(Collected data entries)
• • •

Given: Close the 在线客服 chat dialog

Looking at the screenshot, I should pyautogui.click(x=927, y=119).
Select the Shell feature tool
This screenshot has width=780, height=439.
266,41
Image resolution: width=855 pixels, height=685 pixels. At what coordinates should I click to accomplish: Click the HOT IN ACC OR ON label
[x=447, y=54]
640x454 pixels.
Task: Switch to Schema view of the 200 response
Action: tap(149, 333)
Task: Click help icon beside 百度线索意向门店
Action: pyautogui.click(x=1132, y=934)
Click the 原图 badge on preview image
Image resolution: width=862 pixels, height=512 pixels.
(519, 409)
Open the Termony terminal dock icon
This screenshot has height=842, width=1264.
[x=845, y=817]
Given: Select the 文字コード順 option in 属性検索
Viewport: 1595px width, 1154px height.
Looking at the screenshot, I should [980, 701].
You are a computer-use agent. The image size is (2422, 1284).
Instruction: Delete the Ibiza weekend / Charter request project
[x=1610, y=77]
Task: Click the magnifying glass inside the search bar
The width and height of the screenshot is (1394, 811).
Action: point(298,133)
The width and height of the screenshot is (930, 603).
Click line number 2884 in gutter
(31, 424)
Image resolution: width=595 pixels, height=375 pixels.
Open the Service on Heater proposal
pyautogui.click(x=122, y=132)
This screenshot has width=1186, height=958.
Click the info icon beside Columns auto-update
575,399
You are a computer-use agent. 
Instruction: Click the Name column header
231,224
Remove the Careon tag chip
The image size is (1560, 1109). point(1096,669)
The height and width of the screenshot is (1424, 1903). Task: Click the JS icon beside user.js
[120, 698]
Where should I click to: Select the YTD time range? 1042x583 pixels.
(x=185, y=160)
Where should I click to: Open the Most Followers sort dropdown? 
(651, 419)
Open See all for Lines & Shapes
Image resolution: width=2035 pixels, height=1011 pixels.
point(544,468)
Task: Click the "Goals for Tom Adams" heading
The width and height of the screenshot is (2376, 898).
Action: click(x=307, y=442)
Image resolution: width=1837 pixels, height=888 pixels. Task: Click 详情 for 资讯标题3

• • •

(HOW TO COMPLETE THIS TASK):
Every line above must be reproduced exactly as it stands.

(TASK SOLUTION):
Given: Close the 在线客服 chat dialog

Looking at the screenshot, I should pyautogui.click(x=927, y=119).
Select the Shell feature tool
This screenshot has width=780, height=439.
266,41
Image resolution: width=855 pixels, height=685 pixels. At what coordinates should I click to accomplish: Click the HOT IN ACC OR ON label
[x=447, y=54]
640x454 pixels.
Task: Switch to Schema view of the 200 response
Action: tap(149, 333)
Task: Click help icon beside 百度线索意向门店
Action: pyautogui.click(x=1132, y=934)
Click the 原图 badge on preview image
Image resolution: width=862 pixels, height=512 pixels.
(519, 409)
Open the Termony terminal dock icon
This screenshot has height=842, width=1264.
[x=845, y=817]
Given: Select the 文字コード順 option in 属性検索
Viewport: 1595px width, 1154px height.
Looking at the screenshot, I should [980, 701].
You are a computer-use agent. The image size is (2422, 1284).
Instruction: Delete the Ibiza weekend / Charter request project
[x=1610, y=77]
Task: Click the magnifying glass inside the search bar
The width and height of the screenshot is (1394, 811).
Action: point(298,133)
The width and height of the screenshot is (930, 603).
Click line number 2884 in gutter
(31, 424)
Image resolution: width=595 pixels, height=375 pixels.
Open the Service on Heater proposal
pyautogui.click(x=122, y=132)
This screenshot has width=1186, height=958.
Click the info icon beside Columns auto-update
575,399
You are a computer-use agent. 
Instruction: Click the Name column header
231,224
Remove the Careon tag chip
The image size is (1560, 1109). point(1096,669)
The height and width of the screenshot is (1424, 1903). Task: Click the JS icon beside user.js
[120, 698]
Where should I click to: Select the YTD time range? 1042x583 pixels.
(x=185, y=160)
Where should I click to: Open the Most Followers sort dropdown? 
(651, 419)
Open See all for Lines & Shapes
Image resolution: width=2035 pixels, height=1011 pixels.
point(544,468)
Task: Click the "Goals for Tom Adams" heading
The width and height of the screenshot is (2376, 898).
Action: click(x=307, y=442)
Image resolution: width=1837 pixels, height=888 pixels. Task: Click 详情 for 资讯标题3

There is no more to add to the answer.